◆ **Exercises**:
- A) In the post on kernel flame graphs, rewrite the paragraph beginning "Flame Graphs show the sample population" as a short bulleted list that keeps its main facts.
- B) Write a continuation of the post on kernel flame graphs, beginning after its final sentence.

◆ **Text block**:
..............................

To get the most out of your systems, you want detailed insight into what the operating system kernel is doing. A typical approach is to sample stack traces; however, the data collected can be time consuming to read or navigate. Flame Graphs are a new way to visualize sampled stack traces, and can be applied to the Linux kernel for some useful (and stunning!) visualizations.
I’ve used these many times to help solve other kernel and application issues. Since I posted the source to github, others have been using it too (eg, for node.js and IP scaling). I’ve recently been using them to investigate Linux kernel performance issues (under KVM), which I’ll demonstrate in this post using a couple of different profiling tools: perf_events and SystemTap.
Linux Perf Events
This flame graph shows a network workload for the 3.2.9-1 Linux kernel, running as a KVM instance:
Flame Graphs show the sample population across the x-axis, and stack depth on the y-axis. Each function (stack frame) is drawn as a rectangle, with the width relative to the number of samples. See my previous post for the full description of how these work.
You can use the mouse to explore where kernel CPU time is spent, quickly quantifying code-paths and determining where performance tuning efforts are best spent. This example shows that most time was spent in the vp_notify() code-path, spending 70.52% of all on-CPU samples performing iowrite16().

..............................

◆ **Record set**:
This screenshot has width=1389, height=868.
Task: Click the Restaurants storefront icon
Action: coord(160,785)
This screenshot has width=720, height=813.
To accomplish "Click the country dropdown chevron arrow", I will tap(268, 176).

..............................

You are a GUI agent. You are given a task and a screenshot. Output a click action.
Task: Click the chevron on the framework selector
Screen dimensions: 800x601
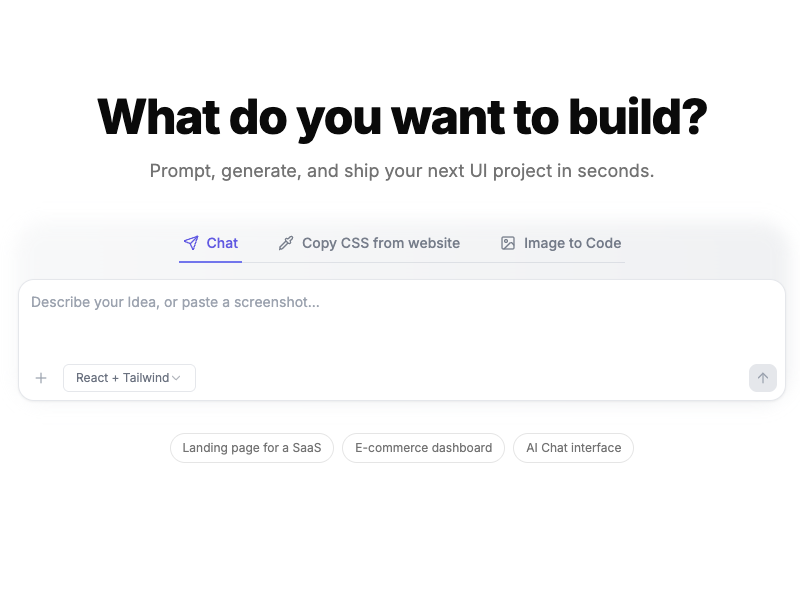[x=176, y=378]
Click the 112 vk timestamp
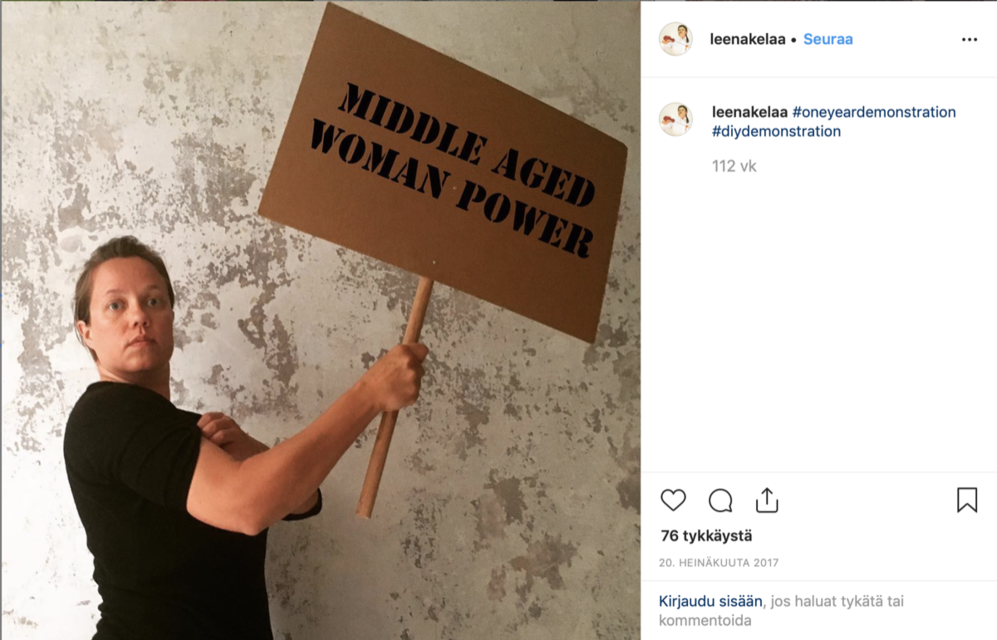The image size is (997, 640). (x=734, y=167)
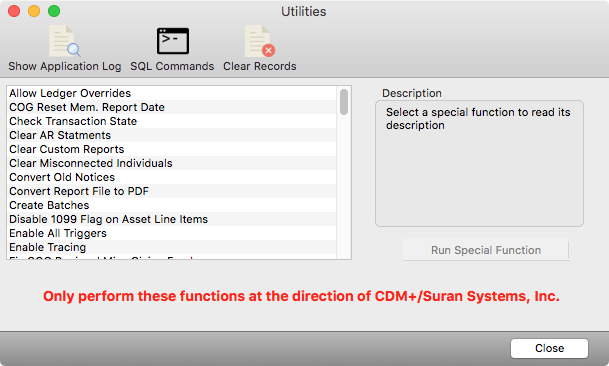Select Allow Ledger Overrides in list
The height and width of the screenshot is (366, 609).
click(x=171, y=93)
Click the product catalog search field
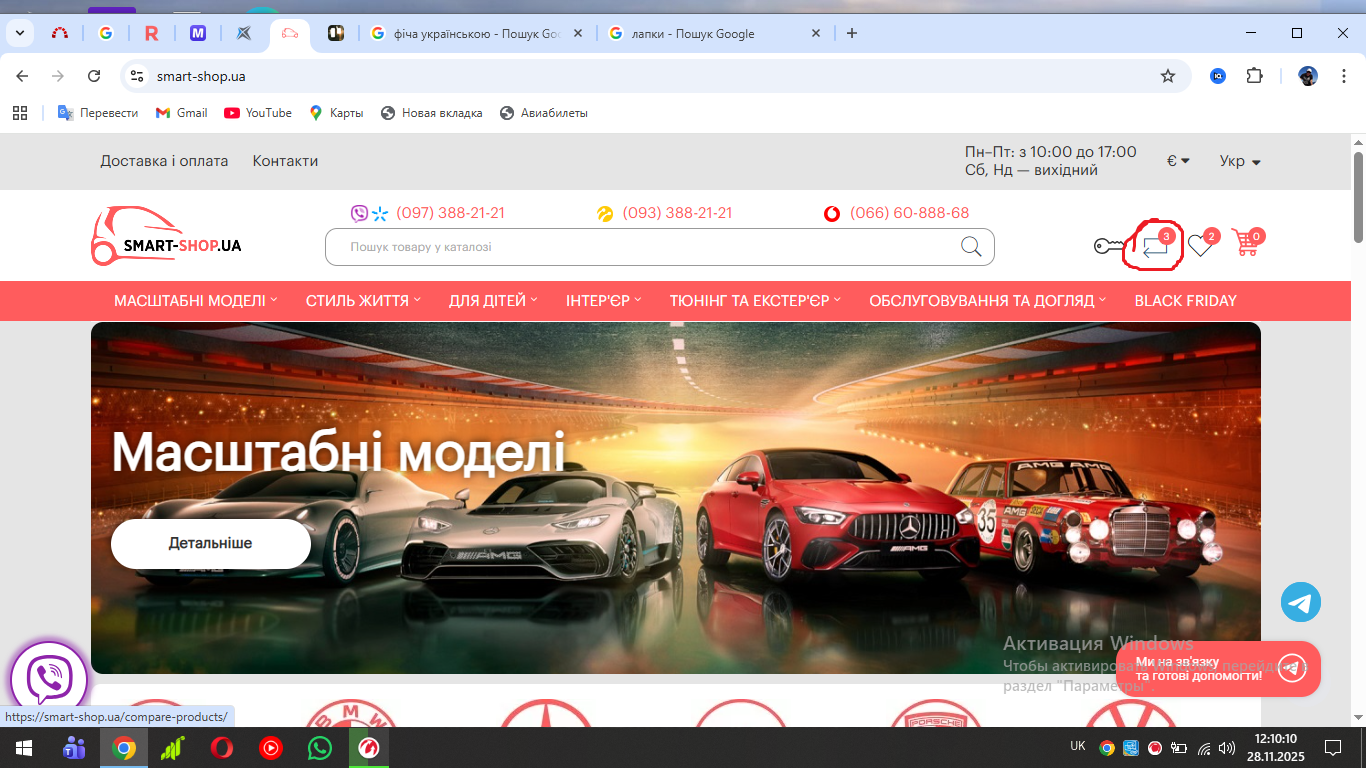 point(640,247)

..............................

◆ **Responses in order**:
- A)
- The x-axis shows the sample population, and the y-axis shows stack depth.
- Each function (stack frame) is drawn as a rectangle.
- A rectangle's width is relative to the number of samples.

- B)
This was generated using perf_events and the FlameGraph tools:
# perf record -a -g -F 1000 sleep 60 # perf script | ./stackcollapse-perf.pl > out.perf-folded # cat out.perf-folded | ./flamegraph.pl > perf-kernel.svg
The first command runs perf in sampling mode (polling) at 1000 Hertz (-F 1000; more on this later) across all CPUs (-a), capturing stack traces so that a call graph (-g) of function ancestry can be generated later. The samples are saved in a perf.data file:
# ls -lh perf.data -rw-------. 1 root root 15M Mar 12 20:13 perf.data
This can be processed in a variety of ways. On recent versions, the perf report command launches an ncurses navigator for call graph inspection. Older versions of perf (or if you pipe the new version) print the call graph as a tree, annotated with percentages:
# perf report | more
# ========
# captured on: Wed Mar 14 00:09:59 2012
# hostname : fedora1
# os release : 3.2.9-1.fc16.x86_64
# perf version : 3.2.9-1.fc16.x86_64
# arch : x86_64
# nrcpus online : 1
# nrcpus avail : 1
# cpudesc : QEMU Virtual CPU version 0.14.1
# cpuid : GenuineIntel,6,2,3
# total memory : 1020560 kB
# cmdline : /usr/bin/perf record -a -g -F 1000 sleep 60
# event : name = cycles, type = 1, config = 0x0, config1 = 0x0, config2 = 0x0, excl_usr = ...
# HEADER_CPU_TOPOLOGY info available, use -I to display
# HEADER_NUMA_TOPOLOGY info available, use -I to display
# ========
#
# Events: 60K cpu-clock
#
# Overhead Command Shared Object Symbol
# ........ ............... ..................... ...................................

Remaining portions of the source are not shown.